Pasolini affronta il tema del cibo come tanti altri temi a lui cari: trattandolo in modo estremo e impegnato. Ma il cibo nel suo lavoro è sempre affrontato da un’angolazione drammatica. Si interessa, ad esempio, agli affamati, alle classi più povere che non possono nemmeno permettersi di mangiare. Pensiamo per esempio ad Accattone (1961), suo primo film, nel quale il protagonista non ha più niente da mangiare. Questo permette al regista italiano di mostrare come vediamo il mondo quando abbiamo lo stomaco vuoto per mancanza di soldi.

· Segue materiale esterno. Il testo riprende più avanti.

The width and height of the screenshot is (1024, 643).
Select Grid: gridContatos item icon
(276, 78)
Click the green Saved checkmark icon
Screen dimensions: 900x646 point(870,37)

E a chiusura della sua filmografia con Salò (1975) c’è invece la situazione opposta, un pasto totalmente schifoso dove si mangiano escrementi: «C’è la bestemmia e un attacco alla cultura borghese francese del grande ristorante. Tra i due, nel film Porcherie (1969), filma il cannibalismo. Spesso vediamo scene di furto di cibo o di alimentazione forzata umana. In tutto e per tutto, Pasolini espone la dimensione disumana del cibo. Appare lì nei suoi peggiori estremi. In questo è un soggetto pasoliniano, politico, religioso, contestatore» sottolinea lo studioso.

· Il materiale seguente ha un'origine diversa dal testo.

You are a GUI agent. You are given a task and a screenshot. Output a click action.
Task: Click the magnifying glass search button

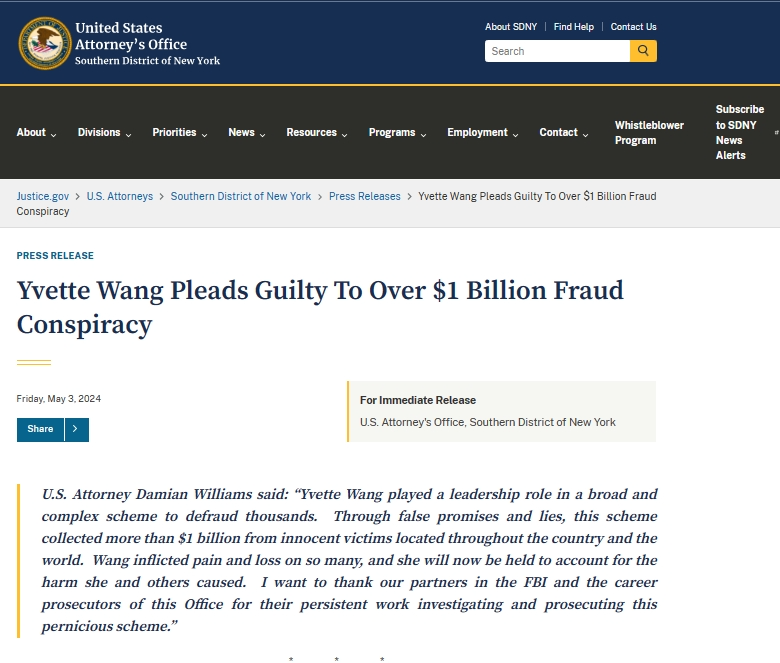(643, 51)
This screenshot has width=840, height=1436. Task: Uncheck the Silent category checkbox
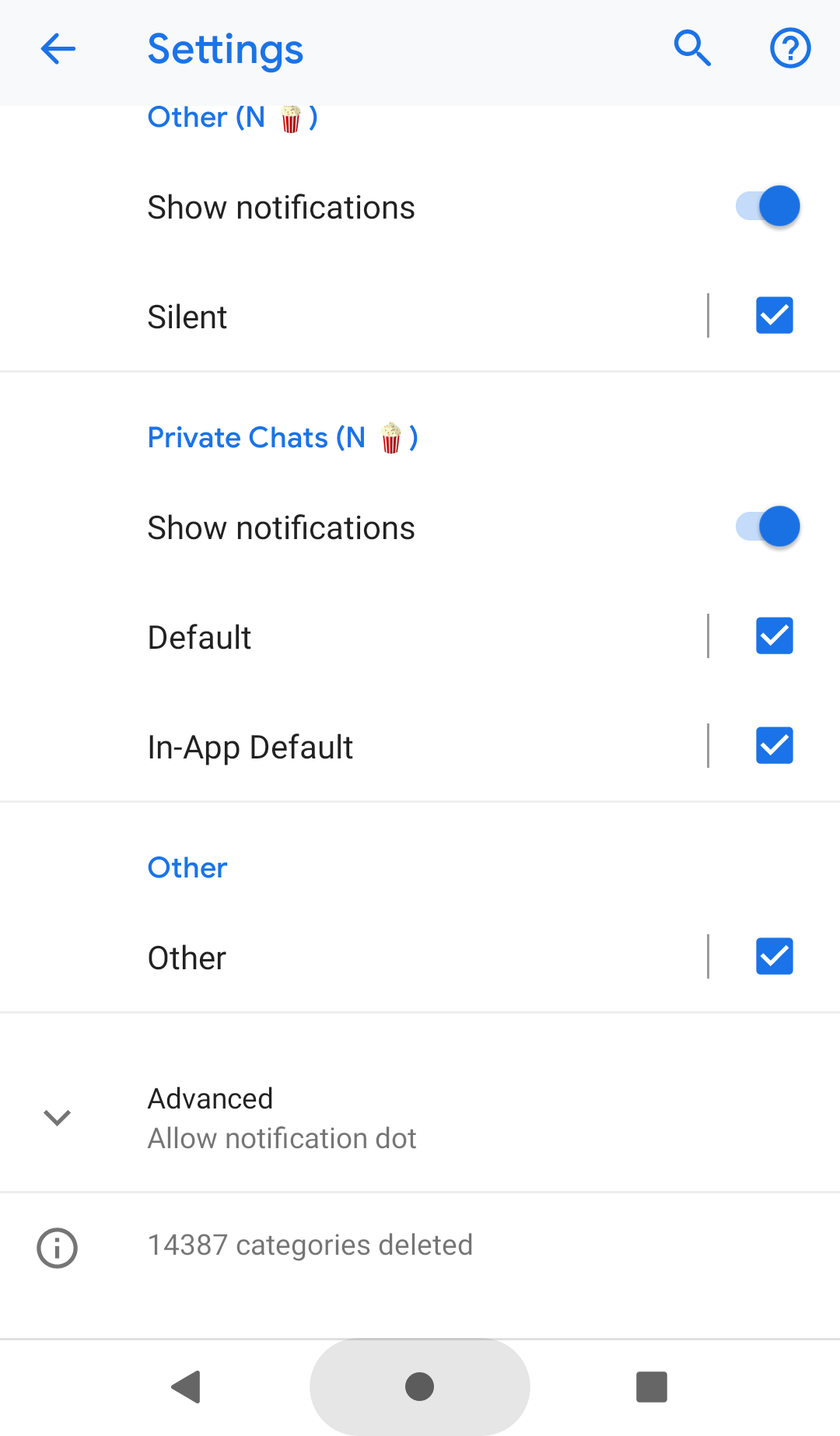(x=774, y=316)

In tutti i lavori la dimensione politica è molto forte: Pasolini ha un odio per la borghesia, e il proletariato e il sottoproletariato sono sempre protagonisti. C’è per esempio in Ricotta (1962), dove il protagonista non avendo niente da mangiare ruberà un cane e lo scambierà con la ricotta di cui si ingozza, provocando lo scherno dei compagni attori. La dimensione religiosa del cibo c’è invece in Le mille e una notte (1974), con la grande festa orientale dove tutti mangiano con le mani e quando uno sconosciuto si serve da un piatto viene arrestato e messo in prigione, senza ulteriori spiegazioni. Conclude lo studioso: «Vi si può vedere anche un riferimento religioso, in particolare a Giuda. C’è innegabilmente una dimensione festosa, con un po’ di dissolutezza, in questo pasto. Ma, ad un certo punto, arriva questo sconosciuto. Penso che Pasolini conoscesse le opere di Rabelais e, più in generale, tutta la cultura medievale a cui era affezionato, e vi si riferisse anche per la visione del cibo».

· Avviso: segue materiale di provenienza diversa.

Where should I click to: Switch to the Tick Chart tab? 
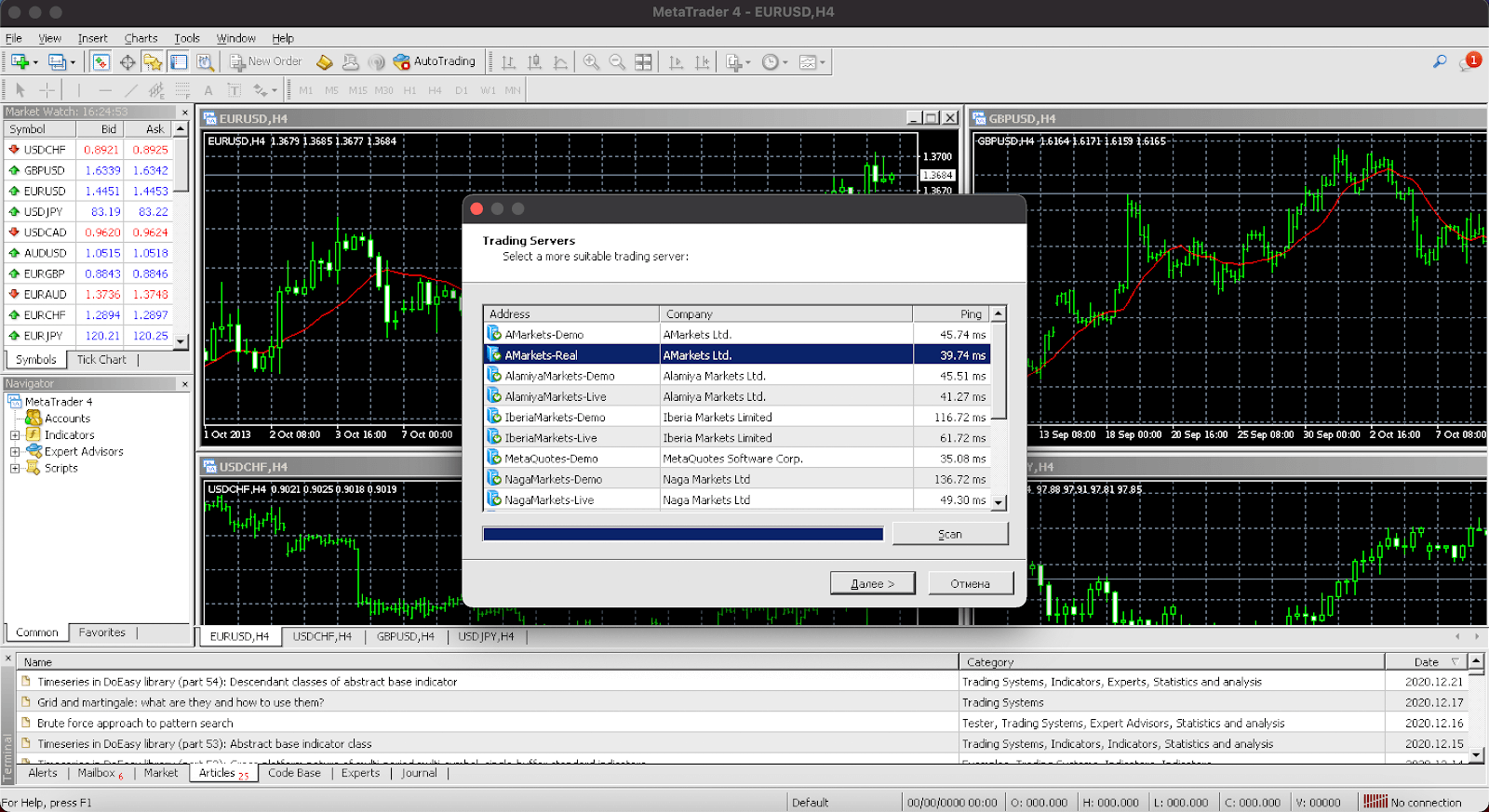pos(101,360)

Se il tema appassiona, due i riferimenti di Hervé Joubert-Laurencin per approfondirlo: Il piacere gastronomico nel cinema, di Vincent Chenille, pubblicato nel 2004 (Ed. Jean-Paul Rocher), che ripercorre la nascita del cinema “gastronomico” e ne analizza il linguaggio molto particolare. E Cheforama – gastronomia al cinema recensita dagli chef, di Ava Cahen, pubblicato nel 2017 (Ed. Nouriturfu). Ricette di film cult (La Grande Bouffe, Pulp Fiction, La Soupe aux choux, Ratatouille, Le Festin de Babette, American Beauty, Peau d’âne, ecc.), aneddoti delle riprese e spiegazione delle scene.